Problem requirements
Convert every line of the records below into a JSON list of strings, one string per line, with blank lines omitted.

Element lookup records
____

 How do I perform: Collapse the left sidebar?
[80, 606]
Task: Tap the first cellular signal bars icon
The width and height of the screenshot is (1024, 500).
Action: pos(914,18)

____

Expected answer
[
  " How do I perform: Collapse the left sidebar?",
  "[80, 606]",
  "Task: Tap the first cellular signal bars icon",
  "The width and height of the screenshot is (1024, 500).",
  "Action: pos(914,18)"
]